# [What is expected]
Return every line of the listing exactly as written.

# [Data for processing]
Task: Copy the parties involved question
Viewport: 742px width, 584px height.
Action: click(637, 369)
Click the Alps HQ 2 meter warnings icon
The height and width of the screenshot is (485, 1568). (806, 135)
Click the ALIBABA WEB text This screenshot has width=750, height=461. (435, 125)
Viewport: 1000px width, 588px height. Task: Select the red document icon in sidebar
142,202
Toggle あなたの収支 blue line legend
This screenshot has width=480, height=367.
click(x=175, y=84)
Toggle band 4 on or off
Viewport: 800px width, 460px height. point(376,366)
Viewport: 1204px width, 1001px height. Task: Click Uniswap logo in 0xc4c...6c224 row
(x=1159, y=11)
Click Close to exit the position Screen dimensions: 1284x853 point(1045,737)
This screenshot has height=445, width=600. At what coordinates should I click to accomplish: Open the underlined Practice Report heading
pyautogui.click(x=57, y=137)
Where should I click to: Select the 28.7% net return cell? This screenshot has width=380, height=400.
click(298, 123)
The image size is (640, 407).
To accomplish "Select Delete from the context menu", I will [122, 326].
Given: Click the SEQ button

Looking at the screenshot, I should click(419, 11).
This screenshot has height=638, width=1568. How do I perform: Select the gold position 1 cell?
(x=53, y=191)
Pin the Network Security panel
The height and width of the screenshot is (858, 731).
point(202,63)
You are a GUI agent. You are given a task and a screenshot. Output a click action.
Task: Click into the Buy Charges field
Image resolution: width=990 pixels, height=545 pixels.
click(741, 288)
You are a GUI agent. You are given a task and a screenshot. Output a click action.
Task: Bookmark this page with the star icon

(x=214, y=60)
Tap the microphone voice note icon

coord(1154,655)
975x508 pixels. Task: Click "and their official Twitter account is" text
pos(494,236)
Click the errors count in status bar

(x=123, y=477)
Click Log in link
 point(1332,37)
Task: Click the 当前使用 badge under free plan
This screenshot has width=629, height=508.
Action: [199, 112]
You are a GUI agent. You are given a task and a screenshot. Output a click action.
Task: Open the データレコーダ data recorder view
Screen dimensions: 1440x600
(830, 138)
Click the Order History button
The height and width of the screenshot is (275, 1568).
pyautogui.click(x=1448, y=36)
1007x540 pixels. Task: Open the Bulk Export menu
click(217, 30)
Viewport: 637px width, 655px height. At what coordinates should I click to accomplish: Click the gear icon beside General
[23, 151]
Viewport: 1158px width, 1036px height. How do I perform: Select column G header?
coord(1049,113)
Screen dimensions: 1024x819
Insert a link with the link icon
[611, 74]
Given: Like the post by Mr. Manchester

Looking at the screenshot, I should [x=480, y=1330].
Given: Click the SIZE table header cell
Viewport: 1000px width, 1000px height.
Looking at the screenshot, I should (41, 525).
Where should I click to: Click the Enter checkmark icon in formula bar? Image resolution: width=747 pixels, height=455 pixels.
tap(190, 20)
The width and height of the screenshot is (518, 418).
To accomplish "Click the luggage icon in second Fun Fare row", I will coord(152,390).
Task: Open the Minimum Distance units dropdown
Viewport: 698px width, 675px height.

# [Exercise response]
Task: Copy the parties involved question
Viewport: 742px width, 584px height.
Action: click(637, 369)
Click the Alps HQ 2 meter warnings icon
The height and width of the screenshot is (485, 1568). (806, 135)
Click the ALIBABA WEB text This screenshot has width=750, height=461. (435, 125)
Viewport: 1000px width, 588px height. Task: Select the red document icon in sidebar
142,202
Toggle あなたの収支 blue line legend
This screenshot has width=480, height=367.
click(x=175, y=84)
Toggle band 4 on or off
Viewport: 800px width, 460px height. point(376,366)
Viewport: 1204px width, 1001px height. Task: Click Uniswap logo in 0xc4c...6c224 row
(x=1159, y=11)
Click Close to exit the position Screen dimensions: 1284x853 point(1045,737)
This screenshot has height=445, width=600. At what coordinates should I click to accomplish: Open the underlined Practice Report heading
pyautogui.click(x=57, y=137)
Where should I click to: Select the 28.7% net return cell? This screenshot has width=380, height=400.
click(298, 123)
The image size is (640, 407).
To accomplish "Select Delete from the context menu", I will [122, 326].
Given: Click the SEQ button

Looking at the screenshot, I should click(419, 11).
This screenshot has height=638, width=1568. How do I perform: Select the gold position 1 cell?
(x=53, y=191)
Pin the Network Security panel
The height and width of the screenshot is (858, 731).
point(202,63)
You are a GUI agent. You are given a task and a screenshot. Output a click action.
Task: Click into the Buy Charges field
Image resolution: width=990 pixels, height=545 pixels.
click(741, 288)
You are a GUI agent. You are given a task and a screenshot. Output a click action.
Task: Bookmark this page with the star icon

(x=214, y=60)
Tap the microphone voice note icon

coord(1154,655)
975x508 pixels. Task: Click "and their official Twitter account is" text
pos(494,236)
Click the errors count in status bar

(x=123, y=477)
Click Log in link
 point(1332,37)
Task: Click the 当前使用 badge under free plan
This screenshot has width=629, height=508.
Action: [199, 112]
You are a GUI agent. You are given a task and a screenshot. Output a click action.
Task: Open the データレコーダ data recorder view
Screen dimensions: 1440x600
(830, 138)
Click the Order History button
The height and width of the screenshot is (275, 1568).
pyautogui.click(x=1448, y=36)
1007x540 pixels. Task: Open the Bulk Export menu
click(217, 30)
Viewport: 637px width, 655px height. At what coordinates should I click to accomplish: Click the gear icon beside General
[23, 151]
Viewport: 1158px width, 1036px height. How do I perform: Select column G header?
coord(1049,113)
Screen dimensions: 1024x819
Insert a link with the link icon
[611, 74]
Given: Like the post by Mr. Manchester

Looking at the screenshot, I should [x=480, y=1330].
Given: Click the SIZE table header cell
Viewport: 1000px width, 1000px height.
Looking at the screenshot, I should (41, 525).
Where should I click to: Click the Enter checkmark icon in formula bar? Image resolution: width=747 pixels, height=455 pixels.
tap(190, 20)
The width and height of the screenshot is (518, 418).
To accomplish "Click the luggage icon in second Fun Fare row", I will coord(152,390).
Task: Open the Minimum Distance units dropdown
Viewport: 698px width, 675px height.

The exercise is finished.